Director pay continued to rise last year, mostly due to stock awards that
came due at several companies, according to data released by The Corporate
Library.
The preliminary report found that of about 2,100 companies and 17,500
directors, the median increase in total board compensation was roughly 11
percent, while individual directors saw a median increase of 12 percent. That
represents the third year of double-digit increases for director pay, according
to the report.
Median pay for individual directors of S&P 500 companies came in at just
under $200,000.
But some companies paid far more than that. Easily the best-paid board last
year was that of Freeport-McMoRan Copper & Gold, the Phoenix-based mining
company. It paid its 16-member board $14.7 million last year, and two of its
directors, Robert A. Day and Robert J. Allison, were paid $2.5 million and $1.8
million, respectively. Next on the list was Gilead Sciences, which paid its
board a total of $9.3 million.
The highest-paid individual director was Dell’s Michael Miles, who raked in
more than $4 million in 2007. Donald Carty, another Dell director, received $3.8
million.
The report found that nearly all of the boards examined paid their directors
with cash fees. About two-thirds also used stock awards as compensation,
boosting some directors’ pay considerably. A little more than half of the
directors in the study were paid with options, also increasing pay significantly
in certain circumstances.
For example, the Goldman Sachs board—the third-highest-paid last year—had
both stock and option awards that vested this year, which accounted for 93
percent of its board’s total compensation of $6.4 million.

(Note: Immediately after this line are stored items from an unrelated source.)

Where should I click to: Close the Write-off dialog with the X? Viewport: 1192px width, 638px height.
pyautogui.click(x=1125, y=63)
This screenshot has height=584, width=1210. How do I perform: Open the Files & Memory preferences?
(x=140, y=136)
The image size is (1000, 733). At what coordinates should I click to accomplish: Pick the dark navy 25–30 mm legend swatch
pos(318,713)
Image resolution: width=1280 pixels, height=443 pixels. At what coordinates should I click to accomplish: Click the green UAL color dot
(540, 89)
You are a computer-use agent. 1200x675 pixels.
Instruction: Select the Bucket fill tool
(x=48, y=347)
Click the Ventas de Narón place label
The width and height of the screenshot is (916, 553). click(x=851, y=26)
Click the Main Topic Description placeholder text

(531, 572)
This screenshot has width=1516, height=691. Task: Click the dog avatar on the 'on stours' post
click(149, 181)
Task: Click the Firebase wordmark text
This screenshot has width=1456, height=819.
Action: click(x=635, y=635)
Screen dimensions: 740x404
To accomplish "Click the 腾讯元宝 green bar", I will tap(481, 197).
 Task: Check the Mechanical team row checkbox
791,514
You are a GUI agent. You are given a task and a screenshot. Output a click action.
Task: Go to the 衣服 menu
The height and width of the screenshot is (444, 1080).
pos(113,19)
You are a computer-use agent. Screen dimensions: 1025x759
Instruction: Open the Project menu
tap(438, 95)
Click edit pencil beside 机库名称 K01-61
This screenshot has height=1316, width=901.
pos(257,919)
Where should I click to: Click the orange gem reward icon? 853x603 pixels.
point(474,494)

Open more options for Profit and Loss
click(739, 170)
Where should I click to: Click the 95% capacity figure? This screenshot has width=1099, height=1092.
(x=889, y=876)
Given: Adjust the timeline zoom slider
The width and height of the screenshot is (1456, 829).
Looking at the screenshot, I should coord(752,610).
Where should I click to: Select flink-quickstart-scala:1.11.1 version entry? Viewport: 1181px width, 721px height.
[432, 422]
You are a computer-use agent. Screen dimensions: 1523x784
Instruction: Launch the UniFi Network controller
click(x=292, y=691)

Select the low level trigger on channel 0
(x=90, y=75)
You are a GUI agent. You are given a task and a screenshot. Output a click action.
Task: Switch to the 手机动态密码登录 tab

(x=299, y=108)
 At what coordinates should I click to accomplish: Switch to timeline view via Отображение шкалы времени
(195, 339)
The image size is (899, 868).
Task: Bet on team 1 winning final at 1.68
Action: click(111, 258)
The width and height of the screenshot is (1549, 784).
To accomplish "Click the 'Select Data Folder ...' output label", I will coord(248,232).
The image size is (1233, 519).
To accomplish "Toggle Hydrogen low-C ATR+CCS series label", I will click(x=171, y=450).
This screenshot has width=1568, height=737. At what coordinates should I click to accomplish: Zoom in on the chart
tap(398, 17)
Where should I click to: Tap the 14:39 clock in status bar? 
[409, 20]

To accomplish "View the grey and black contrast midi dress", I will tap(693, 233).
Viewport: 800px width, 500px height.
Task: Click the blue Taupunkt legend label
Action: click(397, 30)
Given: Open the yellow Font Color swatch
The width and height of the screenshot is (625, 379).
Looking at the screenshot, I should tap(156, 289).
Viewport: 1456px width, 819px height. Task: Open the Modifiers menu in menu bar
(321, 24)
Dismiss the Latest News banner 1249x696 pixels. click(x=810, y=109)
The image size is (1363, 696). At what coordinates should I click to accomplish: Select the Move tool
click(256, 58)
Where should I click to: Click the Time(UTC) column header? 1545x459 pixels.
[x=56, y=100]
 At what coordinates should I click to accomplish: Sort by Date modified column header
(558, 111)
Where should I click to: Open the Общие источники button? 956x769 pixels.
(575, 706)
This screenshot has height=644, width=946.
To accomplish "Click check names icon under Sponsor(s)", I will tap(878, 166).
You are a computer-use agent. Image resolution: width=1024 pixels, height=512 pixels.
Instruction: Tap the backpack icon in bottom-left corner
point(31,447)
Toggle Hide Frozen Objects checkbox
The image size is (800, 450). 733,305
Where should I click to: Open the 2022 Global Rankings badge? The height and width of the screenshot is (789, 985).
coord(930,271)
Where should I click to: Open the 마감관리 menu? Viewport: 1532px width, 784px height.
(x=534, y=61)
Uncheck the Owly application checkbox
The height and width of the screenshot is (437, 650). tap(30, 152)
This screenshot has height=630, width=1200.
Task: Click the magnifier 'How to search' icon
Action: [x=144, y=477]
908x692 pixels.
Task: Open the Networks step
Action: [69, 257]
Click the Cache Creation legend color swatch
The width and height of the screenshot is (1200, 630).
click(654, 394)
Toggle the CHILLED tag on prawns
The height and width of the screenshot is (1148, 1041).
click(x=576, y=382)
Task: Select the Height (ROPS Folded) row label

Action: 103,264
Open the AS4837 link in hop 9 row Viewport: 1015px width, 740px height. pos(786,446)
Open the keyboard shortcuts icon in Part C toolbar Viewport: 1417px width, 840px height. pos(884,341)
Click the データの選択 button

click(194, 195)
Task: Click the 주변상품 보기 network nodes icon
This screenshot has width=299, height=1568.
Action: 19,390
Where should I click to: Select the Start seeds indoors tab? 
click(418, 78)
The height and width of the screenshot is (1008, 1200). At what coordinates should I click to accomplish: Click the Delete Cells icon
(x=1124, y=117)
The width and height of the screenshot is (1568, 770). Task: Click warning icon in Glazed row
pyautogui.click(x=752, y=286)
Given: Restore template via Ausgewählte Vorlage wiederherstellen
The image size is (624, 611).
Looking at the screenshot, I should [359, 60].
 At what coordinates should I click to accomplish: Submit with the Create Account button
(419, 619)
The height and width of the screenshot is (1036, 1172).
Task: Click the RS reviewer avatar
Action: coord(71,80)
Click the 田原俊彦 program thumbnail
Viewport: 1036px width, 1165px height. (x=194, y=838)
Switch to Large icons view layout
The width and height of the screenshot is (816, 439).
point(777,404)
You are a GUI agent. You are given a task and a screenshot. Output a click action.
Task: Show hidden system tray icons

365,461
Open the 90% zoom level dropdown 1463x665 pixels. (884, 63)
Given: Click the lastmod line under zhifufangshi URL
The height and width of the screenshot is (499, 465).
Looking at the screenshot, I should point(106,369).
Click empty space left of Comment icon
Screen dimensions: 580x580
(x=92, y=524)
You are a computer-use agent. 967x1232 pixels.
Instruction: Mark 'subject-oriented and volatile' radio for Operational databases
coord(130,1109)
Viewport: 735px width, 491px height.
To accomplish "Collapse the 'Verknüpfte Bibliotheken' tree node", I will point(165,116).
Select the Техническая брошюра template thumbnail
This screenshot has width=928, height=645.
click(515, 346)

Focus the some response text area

So far, the spotlight for what some have called excessive compensation has
shone solely on CEOs and other executives. At a conference last month of
corporate directors, many said executive pay was out of line with performance
and supported various changes to pay structures.
Filed by Nicholas Rummell of Financial Week, a sister publication of Workforce
Management. To comment, e-mail editors@workforce.com.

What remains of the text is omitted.